* Problems to solve:
1/ According to the syncope study excerpt, at what age interval did neurally mediated syncope occur most commonly?
2/ Write out the portion of the syncope study excerpt from "In the present" to "and female patients.", without altering any wording.

* Source extract:
>>>

This finding suggests that female patient may be prone to experience syncopal episodes more easily than male patients. Our finding was also supported by previous several studies,14-16 which showed gender differences in orthostatic tolerance and response to lower negative body pressure in healthy normal subjects. Women are more susceptible to orthostatic intolerance in warm environments. Orthostatic stress tends to be accentuated in the heat due to redistribution of central blood volume to the peripheral vascular bed. Fluctuations of the female sex hormones accompanying the menstrual cycle have been shown to have numerous effects on the physiological parameters.17 Recently, Meendering, et al.18 evaluated the influence of menstrual cycle and gender on the hemodynamic responses to combined orthostatic and heat stress, and found that men had greater orthostatic tolerance than women during combined upright tilting and passive heating.
In the present study, neurally mediated syncope occurred most commonly at the age interval of 15-19 years old. Sheldon, et al.8 also reported that the most common age of first faint was 13 years old, which was very similar to our result. However, we did not demonstrate any significant gender difference in the age of first syncope between male and female patients.
Situational syncope, such as micturion syncope or defecation syncope, is a subtype of neurally mediated syncope. In our study, a clear gender difference was found also in situational syncope. Micturition syncope is well known situational syncope, occurring at the end of urination or shortly thereafter. Micturition syncope (20.0% vs. 5.2%, p < 0.001) was observed more frequently in male patients than in female patients.19
Defecation syncope is defined as syncope occurring or immediately after defecation. Pathy20 first reported defecation syncope, and found that 7 of 9 patients were female. Our study also showed gender difference of defecation syncope. Defecation syncope (16.3% vs. 9.3%, p < 0.001) was observed more frequently in female patients than in male patients. Kapoor, et al.21 stated that defecation syncope is not a single distinct clinical entity, because patients experienced the majority of recurrence which was not associated with defecation. However, our study showed that recurrent episodes in patients with defecation syncope were mostly associated with preceding abdominal pain and defecation sensation.
This study was retrospective in design and performed at a single tertiary referral center. Referral bias might affect the results of our study. Surveys of young adult with syncope showed that about 50% of patients did not consult a physicians.11 Therefore, this may compromise the accuracy of the data presented in Fig. 2. We evaluated only the natural history and clinical characteristics of patients with recurrent neurally mediated syncope at the time of HUT. Therefore, we did not address the pattern of the episodes with regard to symptom-free intervals in patients with recurrent neurally mediated syncope in general population.
The authors have no financial conflicts of interest.

<<<

* Material shown:
>>>

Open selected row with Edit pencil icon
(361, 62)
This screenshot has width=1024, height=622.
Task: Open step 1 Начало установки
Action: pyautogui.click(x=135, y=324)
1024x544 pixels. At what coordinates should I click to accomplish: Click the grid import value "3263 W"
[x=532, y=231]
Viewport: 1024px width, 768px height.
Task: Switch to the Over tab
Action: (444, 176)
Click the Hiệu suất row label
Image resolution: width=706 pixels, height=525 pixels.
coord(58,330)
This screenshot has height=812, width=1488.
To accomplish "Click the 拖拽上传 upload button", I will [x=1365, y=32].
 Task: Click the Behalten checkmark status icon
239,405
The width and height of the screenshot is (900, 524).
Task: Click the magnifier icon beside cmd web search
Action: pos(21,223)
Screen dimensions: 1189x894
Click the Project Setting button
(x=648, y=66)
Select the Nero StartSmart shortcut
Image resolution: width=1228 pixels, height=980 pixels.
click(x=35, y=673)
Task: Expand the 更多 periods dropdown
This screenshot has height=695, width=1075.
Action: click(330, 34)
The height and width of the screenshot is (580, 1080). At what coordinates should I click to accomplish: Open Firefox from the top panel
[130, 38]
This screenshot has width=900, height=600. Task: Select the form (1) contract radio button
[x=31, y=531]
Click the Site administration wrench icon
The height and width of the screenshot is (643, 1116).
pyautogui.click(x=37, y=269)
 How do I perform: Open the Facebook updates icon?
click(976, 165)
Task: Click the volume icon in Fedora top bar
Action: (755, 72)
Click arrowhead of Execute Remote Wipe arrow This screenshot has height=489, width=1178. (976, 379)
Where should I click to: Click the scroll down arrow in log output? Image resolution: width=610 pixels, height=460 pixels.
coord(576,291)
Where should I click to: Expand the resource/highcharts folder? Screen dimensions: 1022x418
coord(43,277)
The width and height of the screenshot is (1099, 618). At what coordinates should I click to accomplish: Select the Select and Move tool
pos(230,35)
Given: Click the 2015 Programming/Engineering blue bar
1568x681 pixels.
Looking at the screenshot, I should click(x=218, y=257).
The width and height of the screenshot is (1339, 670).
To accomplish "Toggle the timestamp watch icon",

<<<

* Responses per task:
1/ 15-19 years old

2/
In the present study, neurally mediated syncope occurred most commonly at the age interval of 15-19 years old. Sheldon, et al.8 also reported that the most common age of first faint was 13 years old, which was very similar to our result. However, we did not demonstrate any significant gender difference in the age of first syncope between male and female patients.